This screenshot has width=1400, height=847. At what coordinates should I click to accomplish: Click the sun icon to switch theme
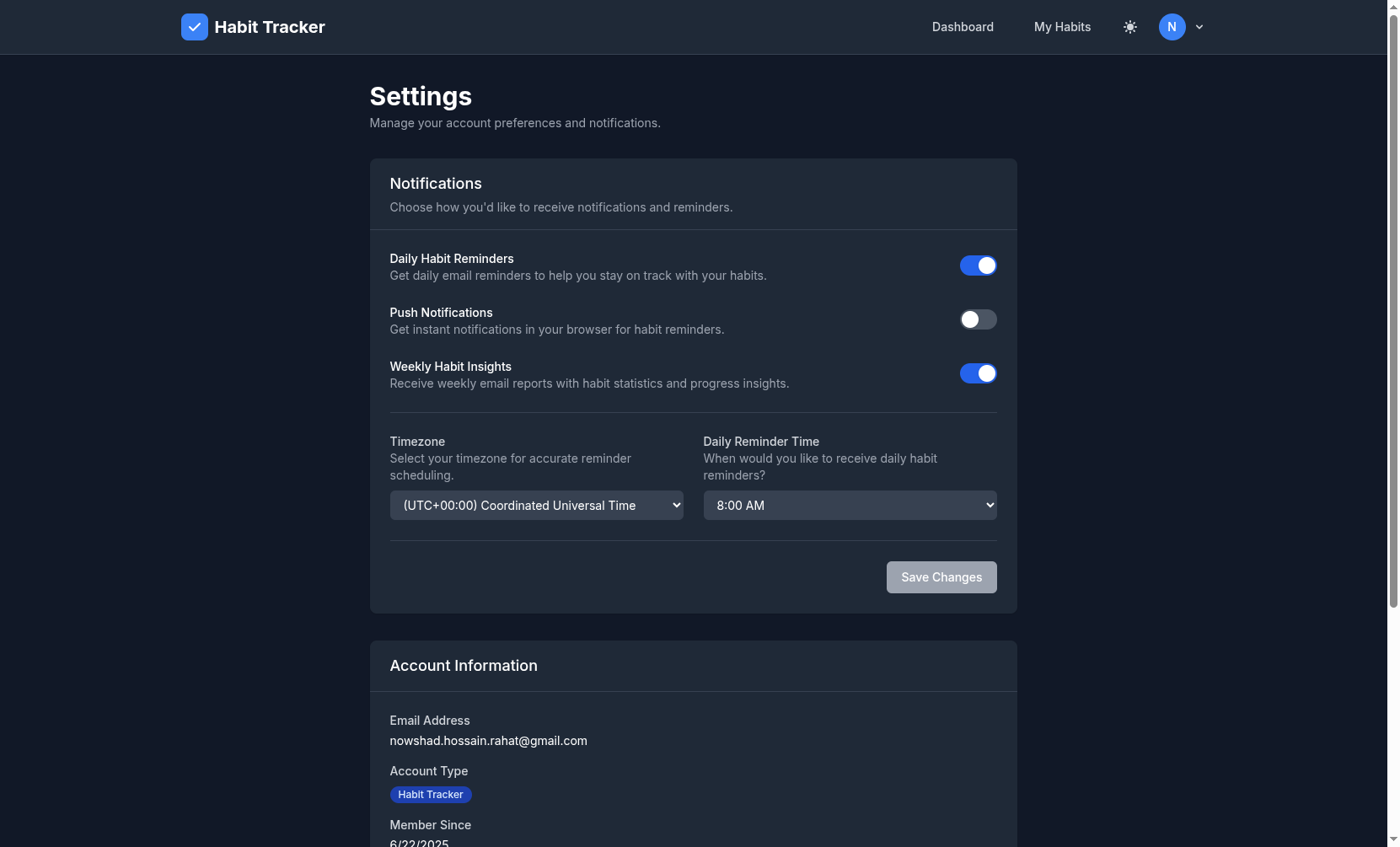[1129, 26]
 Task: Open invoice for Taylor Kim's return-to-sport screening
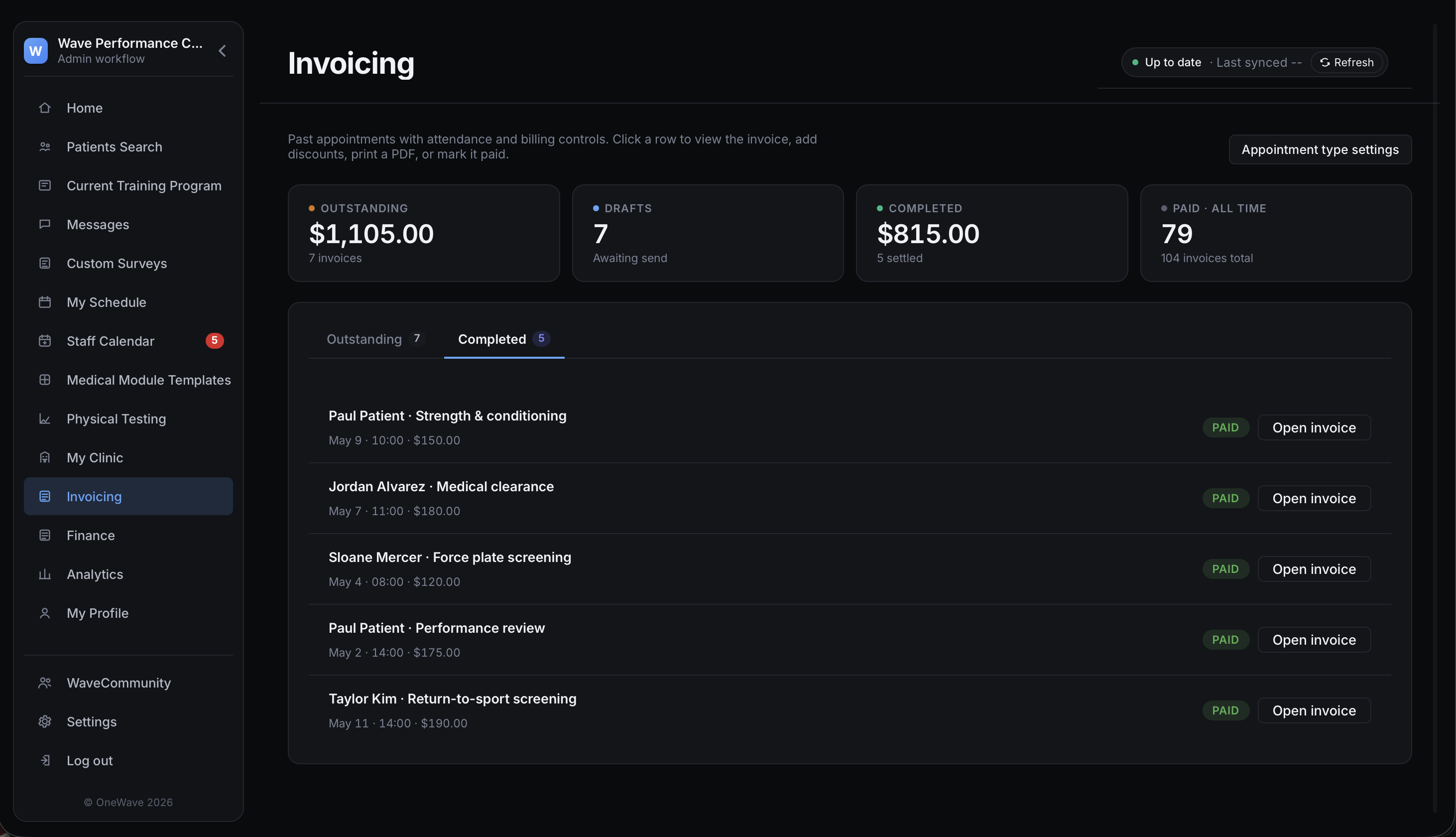(1314, 710)
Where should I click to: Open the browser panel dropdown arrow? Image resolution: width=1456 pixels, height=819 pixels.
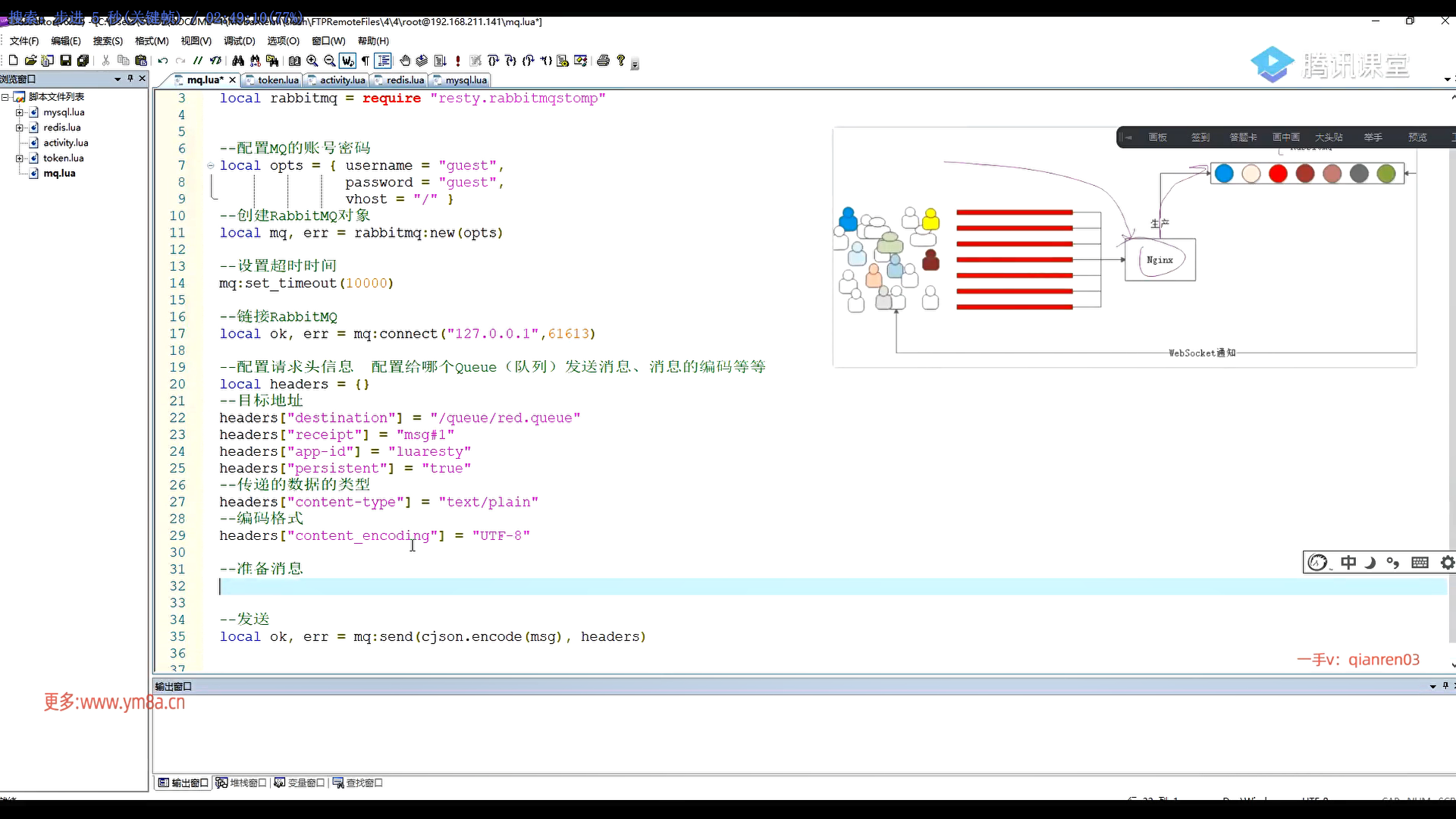[118, 79]

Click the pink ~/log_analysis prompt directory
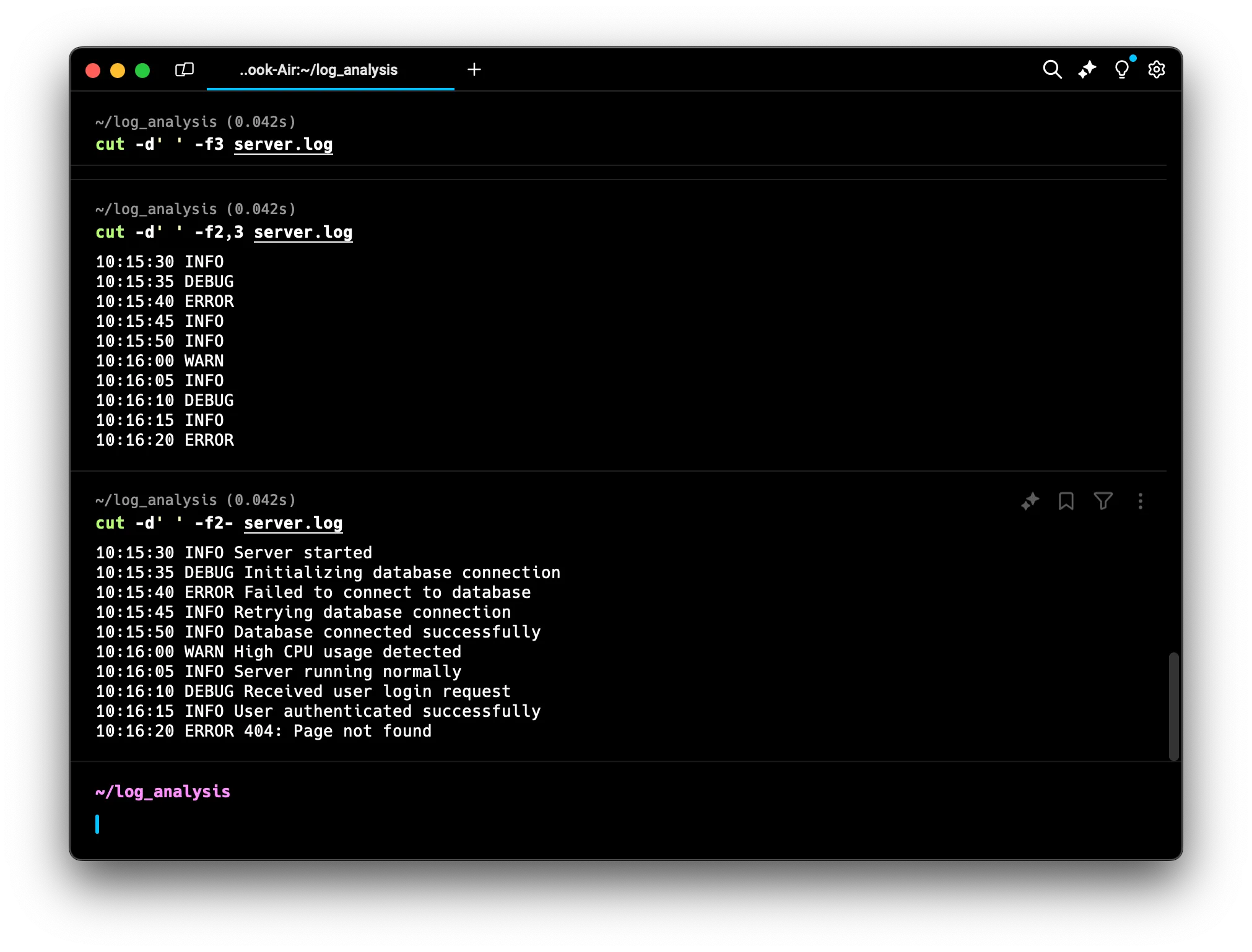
--*--
Transcribe the listing exactly. Its images are to be omitted.

This screenshot has width=1400, height=847. At what coordinates should I click to accomplish: Click the sun icon to switch theme
[1129, 26]
 Task: Open invoice for Taylor Kim's return-to-sport screening
(1314, 710)
Where should I click to: Open the browser panel dropdown arrow? Image resolution: width=1456 pixels, height=819 pixels.
[118, 79]

Click the pink ~/log_analysis prompt directory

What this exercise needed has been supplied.